Мой Шлоймо, слава Богу, плотно покушал. Его долю афикомана[34] я сильно преувеличил, и когда надо было его есть, я увидел, что Шлоймо это не по силам.

Но будучи очень правоверным, он постарался съесть. Видя, что он вот-вот одолеет этот большой кусок мацы, я ему незаметно пододвигаю ещё кусочек, ещё кусочек - то есть, весь его афикоман. Шлоймеле ел, ел, пока не побледнел и не выбежал на террасу.

Там его вырвало.

Не знаю, как поживает сегодня мой милый, мой хороший Шлоймеле. Но где бы он ни находился, он должен меня простить. Бог свидетель, что тогда я от любви и от удовольствия слишком много выпил.

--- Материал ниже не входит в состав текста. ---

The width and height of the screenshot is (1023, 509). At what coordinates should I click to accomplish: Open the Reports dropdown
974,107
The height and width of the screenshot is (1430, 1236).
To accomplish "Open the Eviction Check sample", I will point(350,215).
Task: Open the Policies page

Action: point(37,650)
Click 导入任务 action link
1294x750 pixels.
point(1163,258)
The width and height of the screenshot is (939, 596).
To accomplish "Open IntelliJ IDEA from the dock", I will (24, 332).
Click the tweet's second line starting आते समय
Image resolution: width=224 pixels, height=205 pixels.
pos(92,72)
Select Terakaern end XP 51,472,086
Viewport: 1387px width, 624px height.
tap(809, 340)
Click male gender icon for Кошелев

Еврей быстро пьянеет.

Кончилась зима, начались полевые работы. Солнце, лес, свежий воздух оторвали даже Шлоймеле от Гемары. Оба мы больше не занимались. Шли в поле, чтобы освежиться на солнце, ездили верхом, совсем, как помещики. Кстати, в деле верховой езды он не очень блистал. Он, бедняга, очень боялся лошадей. Хоть они его и привлекали - как всех слабых влечёт здоровье и сила.

Так прошло всё лето. Шлоймеле теперь бывал больше в поле, чем с Гемарой. Солнце согрело его застывшую кровь, он весь переродился. Он увидел, что солнце, воздух, лес и работа в поле - это тоже важные вещи.

И благодаря Шлоймеле, я совсем не заметил, как пролетело лето. И вот уже осень, пахнет месяцем элюль[35]. Листья желтеют, листья падают.

И как раз перед новым годом Шлоймеле, к моей великой сердечной боли, уехал домой. Его вызвали на военную комиссию. Отец его переделал призыв на этот год. После его отъезда на меня напала ужасная тоска, и я долго не мог успокоиться. За этого юношу у меня обливалось сердце кровью.